Restate word for word the lines beginning with the one that contains "You are a computer-use agent." and ending at the bottom of the records below, both included.

# The data
********

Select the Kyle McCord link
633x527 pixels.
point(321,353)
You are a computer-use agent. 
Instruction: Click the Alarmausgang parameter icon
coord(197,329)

********

# Reply to the exercise
You are a computer-use agent. 
Instruction: Click the Alarmausgang parameter icon
coord(197,329)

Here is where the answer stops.